28.1.10

Meu senhor

Minha garganta arde com o gole exagerado, inesperado.
Minha língua áspera,
gota a gota,
e vem logo aquele beijo na boca do estômago.
Quase dá para suspirar.
Como é bom,
seu amor numa taça.
Meu rosto queima,
morno, turvo.
Atiça meu desejo,
de novo e de novo,
mais uma taça.
Desperto do meu esboço mais mal feito,
e o contido, revela-se, mas é mentira.
Do sentido, ou sentidos, despeço-me.
Na outra taça, desgraça.
Faço-me palhaça
e fico zonza com o som da minha própria gargalhada.
A garrafa de sangue barato,
para as minhas veias escravas.
Quase posso sentir, agora,
o olhar perdido no cristal.
Cheia do amor vazio de uma taça quebrada.

26.1.10

Herdei de mim.

Ah, se eu saísse por aquela porta, a mesma em que um dia bati por várias horas, e largasse as taças de vinho mal acabadas. Eu herdei um sonho fechado focado apenas em você, e acordei mais tantas vezes sufocado nos teus cabelos. Eu sairia agora sem perguntar o porquê, mas como? Saberia que teu doce mel é para mim, e teus pecados são meus preciosos, queridos, bocados de calor. Estamos como bobos da corte, servindo ao desejo e ouvindo os barulhos da rua, calados. Desde que eu me matei de amores em teu nome. Você é louca, que me mantém nesse apartamento. E a verdade nua e crua é que não temos mais nada além do lençol em que nos enroscamos. Tantos foram os beijos que trocamos, e suplico a vida dourada cuja ausência me caleja o espírito. E minha mão pagã conhece tuas curvas, a boca adormecida e um bafo quente dividido injustamente.

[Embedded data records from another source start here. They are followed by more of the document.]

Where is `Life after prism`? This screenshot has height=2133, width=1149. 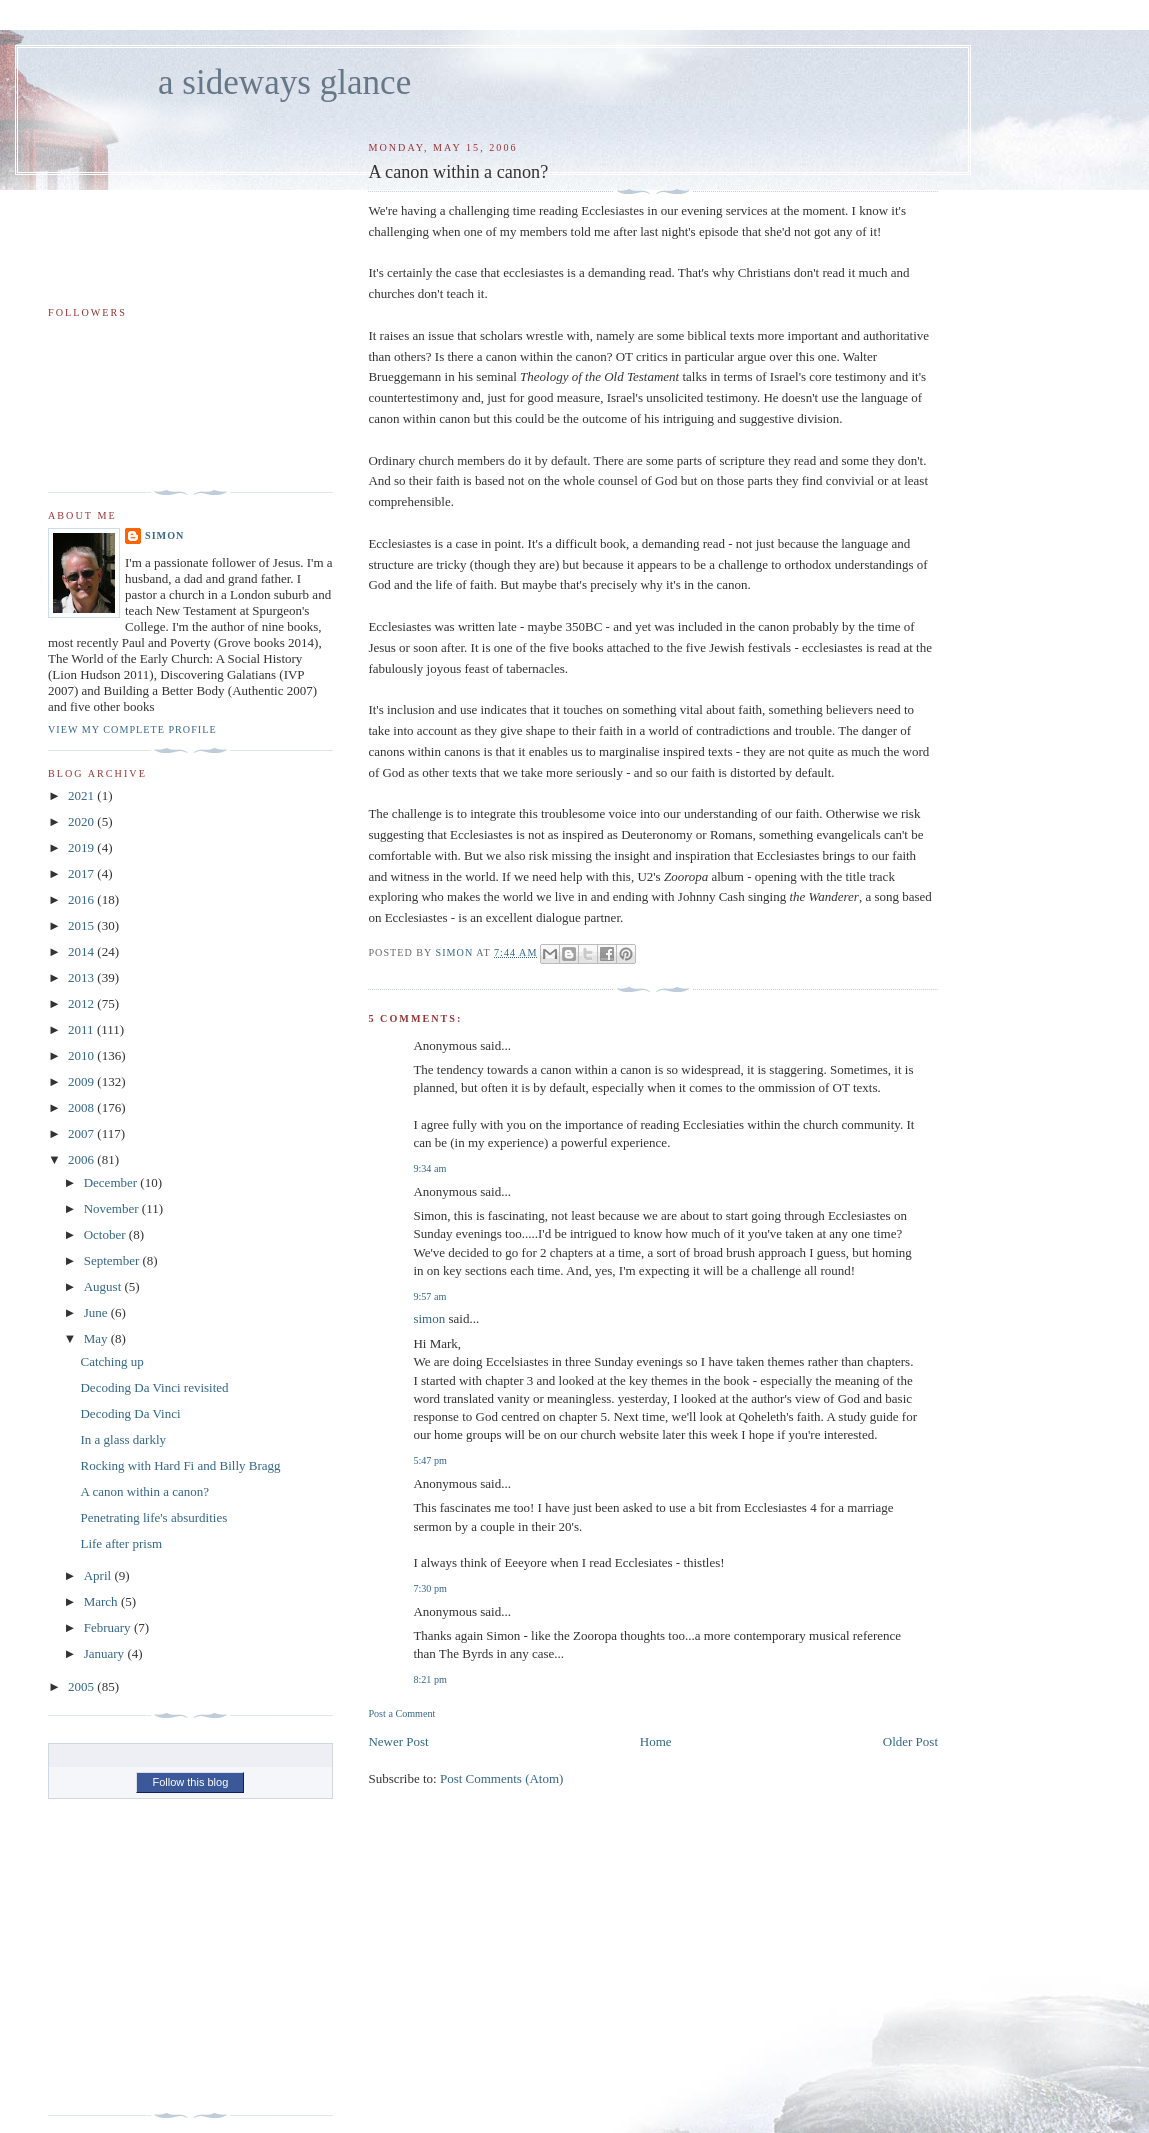
Life after prism is located at coordinates (121, 1543).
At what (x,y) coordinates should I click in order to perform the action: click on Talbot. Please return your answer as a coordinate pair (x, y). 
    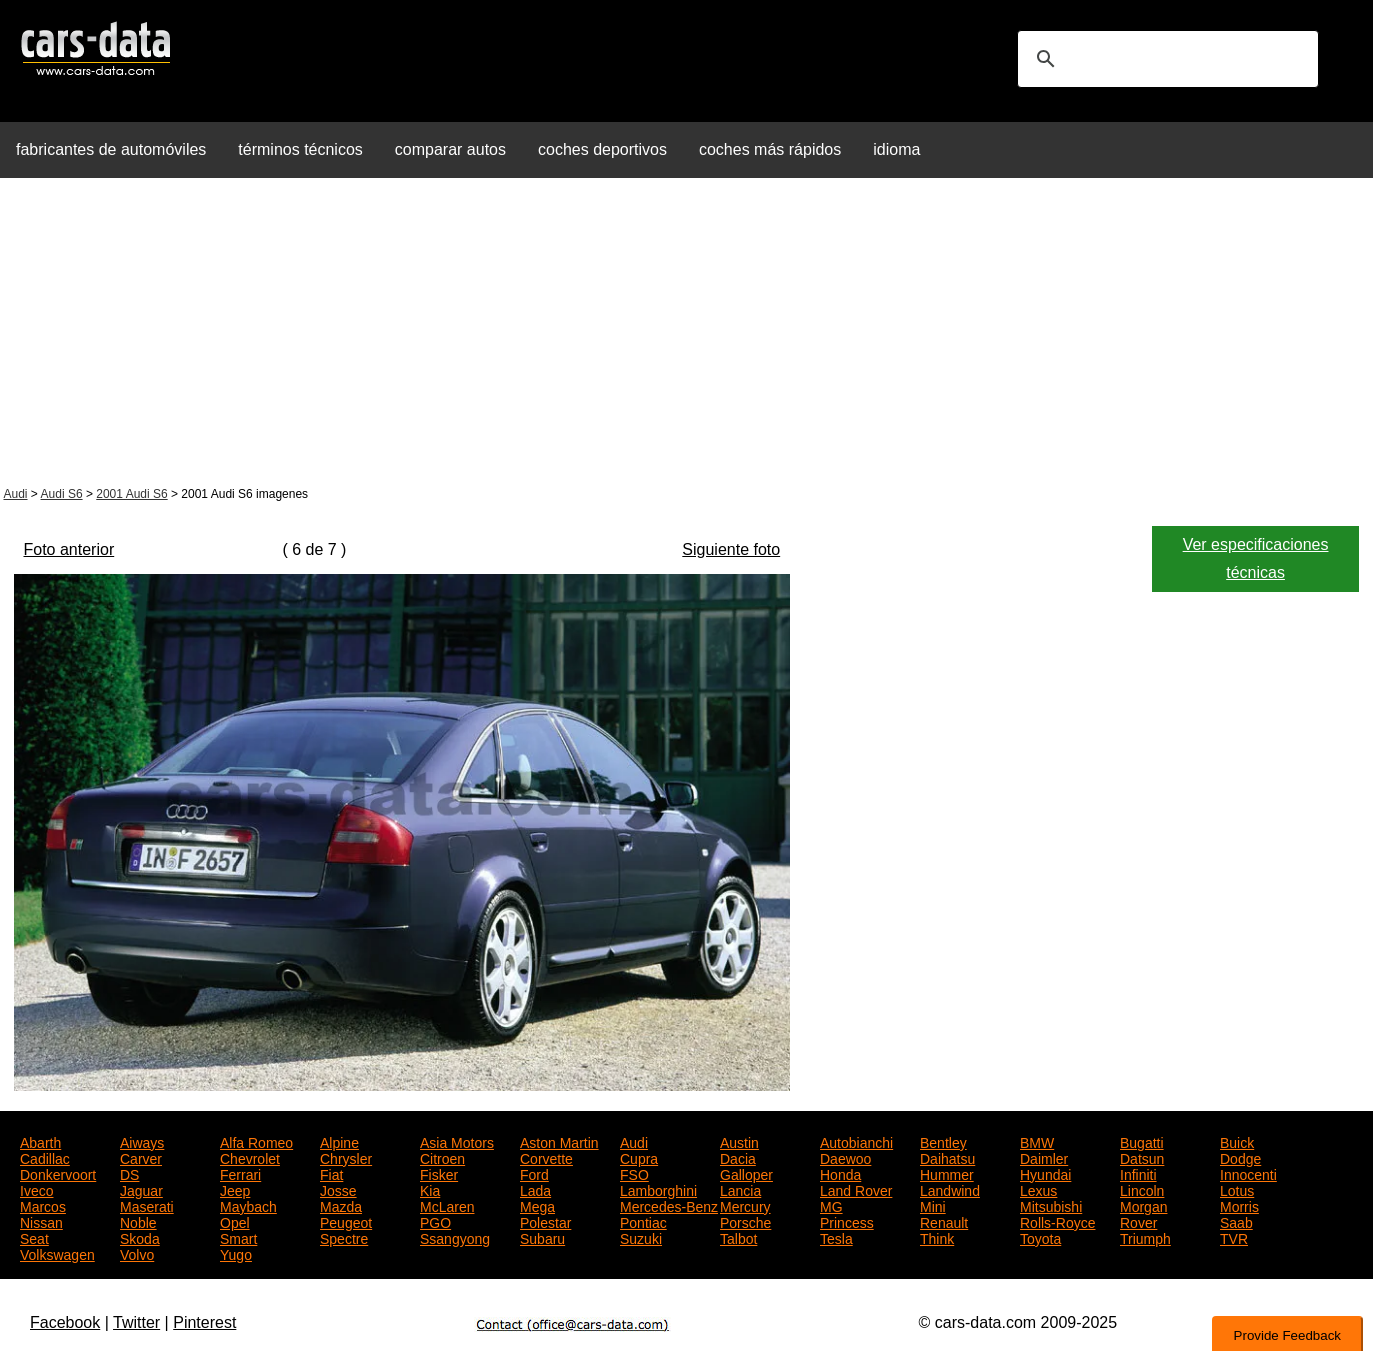
    Looking at the image, I should click on (738, 1237).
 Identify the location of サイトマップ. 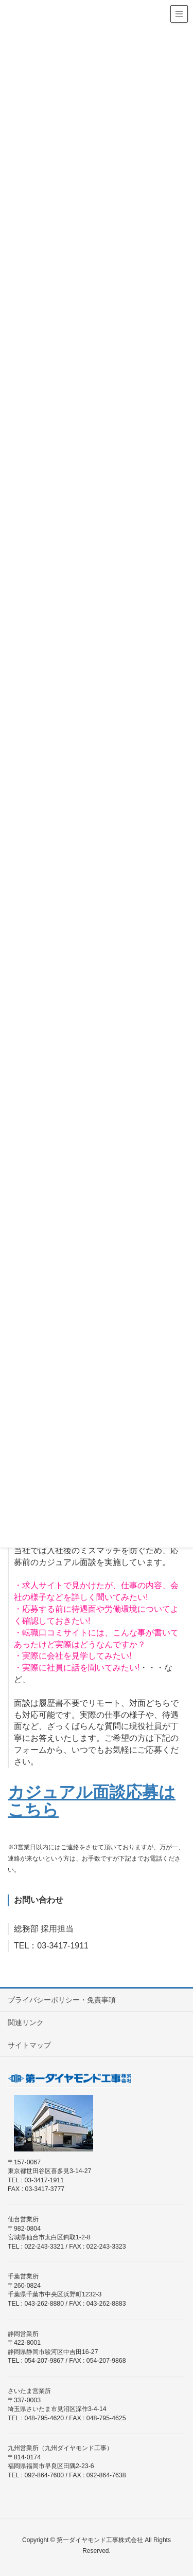
(29, 2045).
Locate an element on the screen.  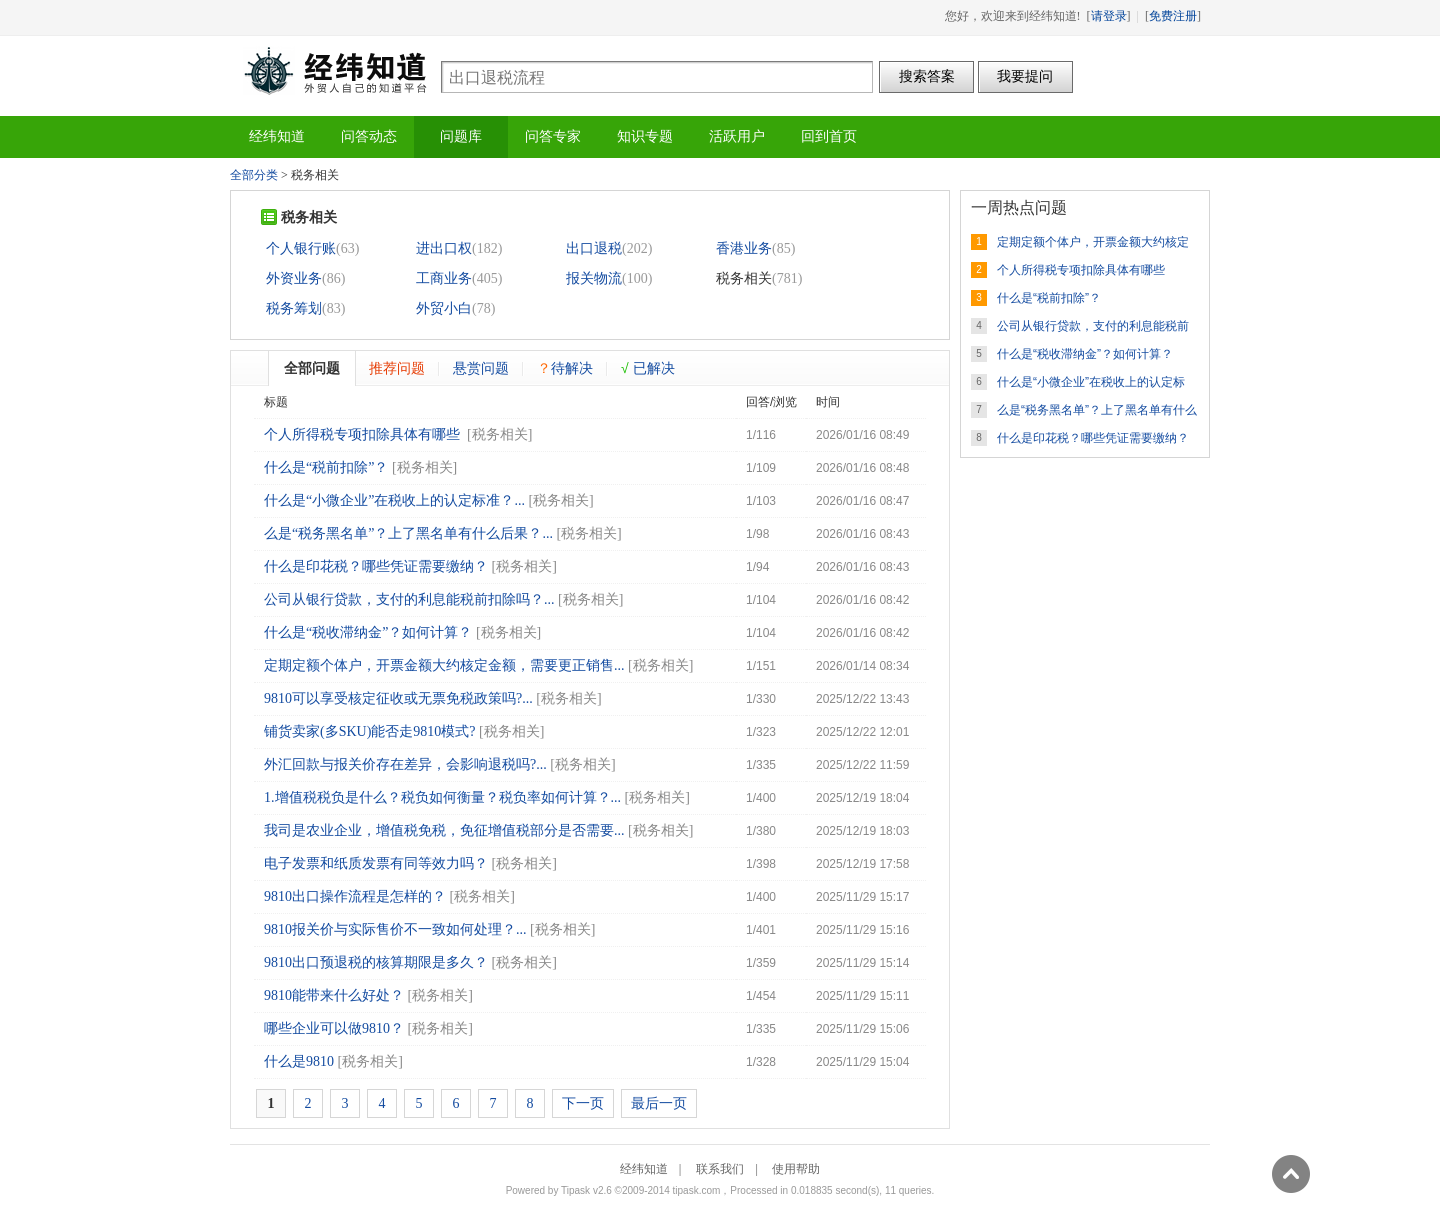
9810报关价与实际售价不一致如何处理？... is located at coordinates (395, 929).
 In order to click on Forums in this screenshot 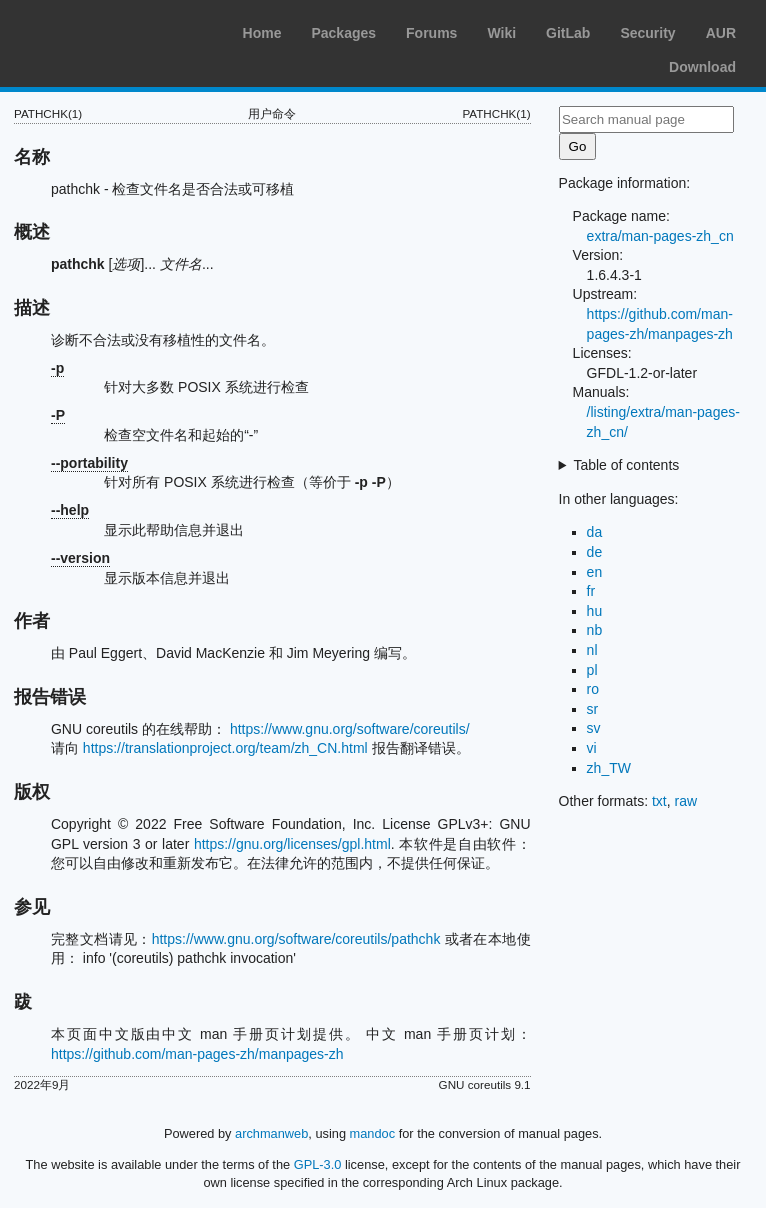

Teus beijos. Como eu sairei agora que o lado de fora se foi? Meu lado de fora. Só restou aqui dentro, amor. Esquece a agonia e os tapas da última briga. Esqueça já os gritos que eu joguei. Se bem me lembro haveria um momento para nós hoje è noite, e seríamos os mesmos entre tantos outros que já fomos. Seriamos amantes além dos incompreendidos de longa data.

11.1.10

Gravidade

Alguma coisa me traz de volta, como se eu não fosse mais voltar. Tão impetuoso e adorável, exatamente do jeito que deveria ser. Liberte-me. Eu sei, agora que eu fugi, aprendi o que é a vida. Estou quase cega, portanto, liberte-me, deixe-me ir. Eu não quero me apaixonar novamente pela minha própria gravidade.
Eu entendi, que estaria aqui mesmo se você me soltasse, e isso é impossível. Mas não há um único momento, em que você não me esteja caçando, me tocando em toda parte, sufocando. Sem perdão, você me põe para baixo, me empurra. Isso não é amor, e eu não posso continuar perdendo o meu todo mínimo na sua imensidão.
Insisto, então, liberte-me. Mesmo que eu não tenha esperanças, eu peço; saia de cima de mim, pare de me prender ao chão. Se fosse bom, eu não sentiria um vazio sob meus ombros, tão mais forte do que eu. Eu certamente não me sentiria tão só, mesmo com mil vocês me abraçando.
E se eu ficar mais velha, ainda com esse peso? Minha coluna tão envergada, meus joelhos tão caóticos... e se eu cair uma vez mais? Você não vai me ajudar a levantar. Estaria finalmente exposta como você sempre quis; no seu centro de equilíbrio e completamente vulnerável. Meu libertino, eu não serei sua, mesmo você me tendo. Não saberia como voar, como erguer minha cabeça, se entregar meu coração à gravidade sem fim. Não teria nenhuma certeza, se sequer tenho noção de mim. Liberte-me.